FAQ
I have Perl 5.6.1 on Sun Solaris.

I am processing a text file which will be imported into our
typesetting software. In our typesetting software I want to make
sure a number does not separate from its unit of measure. So I want
to keep "21 cm" together by changing it to "<bx;1>21 cm<ba>".

My problem is my perl variable contains multiple matches for the
pattern "\d+ cm" and I want to surround each match with <bx;1> and
<ba>. Here is an example line before changing it.

54 x 34 x 30-3/4 H<l>137 x 86 x 78 cm<l>Kneehole Height: 24-1/2``
(62 cm)<l>Chair height: 30-3/4 (78 cm)<l>

(Don't worry about special strings like <l>, they are used by our
typesetting software.) Notice that 78 cm appears twice, both should
have <bx;1><ba> around them.

> _Data block_:
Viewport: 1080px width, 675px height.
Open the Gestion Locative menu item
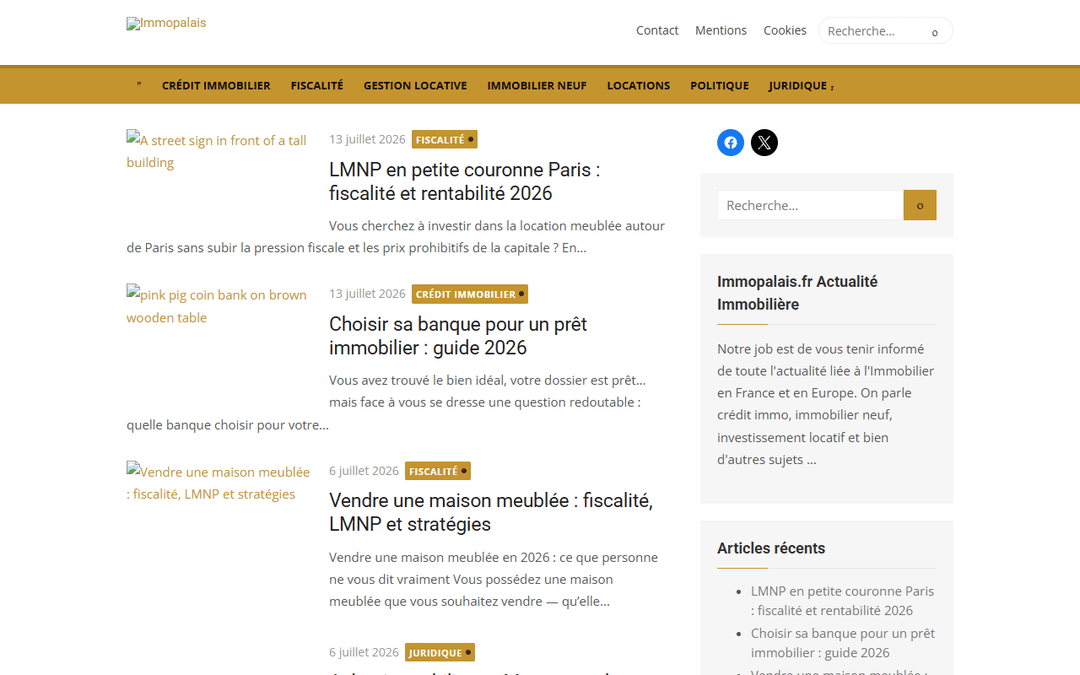pos(415,85)
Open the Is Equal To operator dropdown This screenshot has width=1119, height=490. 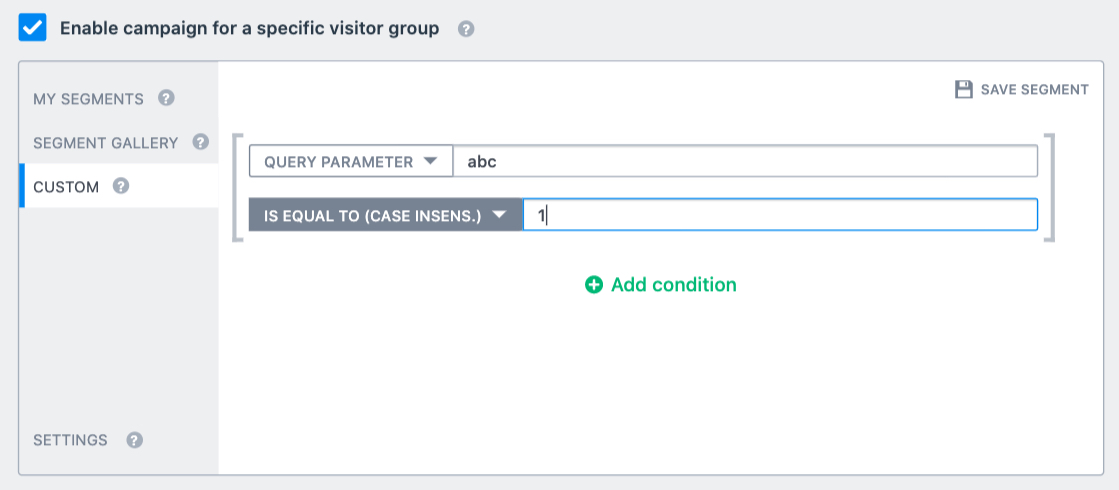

> _Given task_:
In the Perl question, take everything from "My problem is" down to "<bx;1><ba> around them." and write it out again, changing "typesetting software" to "layout program".

> _Expected answer_:
My problem is my perl variable contains multiple matches for the
pattern "\d+ cm" and I want to surround each match with <bx;1> and
<ba>. Here is an example line before changing it.

54 x 34 x 30-3/4 H<l>137 x 86 x 78 cm<l>Kneehole Height: 24-1/2``
(62 cm)<l>Chair height: 30-3/4 (78 cm)<l>

(Don't worry about special strings like <l>, they are used by our
layout program.) Notice that 78 cm appears twice, both should
have <bx;1><ba> around them.